China condemned the award, put Liu’s wife Liu Xia under house arrest, and suspended bilateral relations with Norway in response. China has since normalized relations with Norway, but Liu Xia is still under house arrest, although she has never been charged with a crime.

While in prison, Liu was diagnosed with late-stage liver cancer, which led to multiple organ failure and ultimately his death. With his passing, he has become the first Nobel laureate to die in state custody since Carl von Ossietzky passed away in Nazi Germany.

Liu’s death was mourned in Taiwan, Hong Kong, and in many countries around the world.

Liu was representative of “ideas that resonate with millions of people all over the world, even in China. These ideas cannot be imprisoned and will never die,” Berit Reiss-Andersen, the chair of the Norwegian Nobel Committee, said in a statement Thursday.

“We now have to come to terms with the fact that his chair will forever remain empty,” she further explained, “At the same time, it is our deep conviction that Liu Xiaobo will remain a powerful symbol for all who fight for freedom, democracy and a better world.”

Multiple U.S. officials issued kind statements honoring Liu’s memory. “Liu dedicated his life to the betterment of his country and humankind, and to the pursuit of justice and liberty,” Secretary of State Rex Tillerson said in a statement.

U.S. Ambassador to China Terry Branstad called Liu a “courageous advocate” and “deeply principled role model who deserved respect and adulation, not the prison sentences to which he was subjected.” White House Press Secretary Sean Spicer called Liu a “poet, scholar, and courageous advocate” who “dedicated his life to the pursuit of democracy and liberty.” Several American officials demanded Liu Xia’s release.

China has responded with tough rhetoric and critical reporting.

Ministry of Foreign Affairs spokesman Geng Shuang criticized foreign officials for “making improper comments on Liu Xiaobo’s death of illness.”

“China is a country under the rule of law. The handling of Liu Xiaobo’ s case belongs to China’s internal affairs, and foreign countries are in no position to make improper remarks,” he said in a statement on the official social media account for the ministry.

The nationalist Global Times, a publication affiliated with the leading newspaper of the Chinese Communist Party, said Liu was a “victim led astray by the West.”

“Liu’s last days were politicized by the forces overseas,” the paper wrote,” They used Liu’s illness as a tool to boost their image and demonize China. They aren’t really interested in prolonging Liu’s life.”

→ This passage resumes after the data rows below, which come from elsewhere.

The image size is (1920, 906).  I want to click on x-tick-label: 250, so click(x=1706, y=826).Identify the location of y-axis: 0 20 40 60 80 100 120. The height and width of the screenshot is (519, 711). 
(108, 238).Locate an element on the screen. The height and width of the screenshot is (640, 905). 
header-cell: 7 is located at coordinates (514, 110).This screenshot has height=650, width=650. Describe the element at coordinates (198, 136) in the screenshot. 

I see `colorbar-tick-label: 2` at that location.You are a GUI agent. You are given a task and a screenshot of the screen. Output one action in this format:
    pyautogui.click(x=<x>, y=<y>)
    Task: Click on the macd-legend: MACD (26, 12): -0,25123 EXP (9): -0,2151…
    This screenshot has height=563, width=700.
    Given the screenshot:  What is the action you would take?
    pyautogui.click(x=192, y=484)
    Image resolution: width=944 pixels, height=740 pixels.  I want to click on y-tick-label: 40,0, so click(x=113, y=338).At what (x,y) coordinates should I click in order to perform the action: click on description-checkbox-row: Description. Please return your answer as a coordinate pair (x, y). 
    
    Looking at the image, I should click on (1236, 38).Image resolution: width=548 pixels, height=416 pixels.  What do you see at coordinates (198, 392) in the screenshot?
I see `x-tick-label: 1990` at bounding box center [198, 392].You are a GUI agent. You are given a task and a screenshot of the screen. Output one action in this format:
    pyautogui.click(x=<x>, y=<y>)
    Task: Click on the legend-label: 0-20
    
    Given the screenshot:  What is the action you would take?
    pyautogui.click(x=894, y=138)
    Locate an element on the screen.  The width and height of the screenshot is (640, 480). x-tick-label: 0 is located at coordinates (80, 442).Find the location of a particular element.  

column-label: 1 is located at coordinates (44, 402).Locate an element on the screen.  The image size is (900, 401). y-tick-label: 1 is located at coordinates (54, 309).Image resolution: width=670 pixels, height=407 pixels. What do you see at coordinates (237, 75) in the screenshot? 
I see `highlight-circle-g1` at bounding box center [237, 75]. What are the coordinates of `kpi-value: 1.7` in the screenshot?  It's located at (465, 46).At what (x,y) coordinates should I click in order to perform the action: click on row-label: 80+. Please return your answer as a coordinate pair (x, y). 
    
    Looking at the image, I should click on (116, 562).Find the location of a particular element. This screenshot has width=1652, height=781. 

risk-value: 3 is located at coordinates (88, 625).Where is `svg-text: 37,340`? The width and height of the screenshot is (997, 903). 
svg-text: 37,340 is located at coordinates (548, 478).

“The West has bestowed upon Liu a halo, which will not linger,” the Global Times asserted, “One can create some waves against the current, but history will eventually wash away these traces … Even if he could live longer, [Liu] would never have achieved his political goals that are in opposition to the path of history.”

In most Chinese reports on Liu’s death, there was no mention of his Nobel prize. Instead, he was referred to as a criminal who tried to “overthrow the Chinese government.”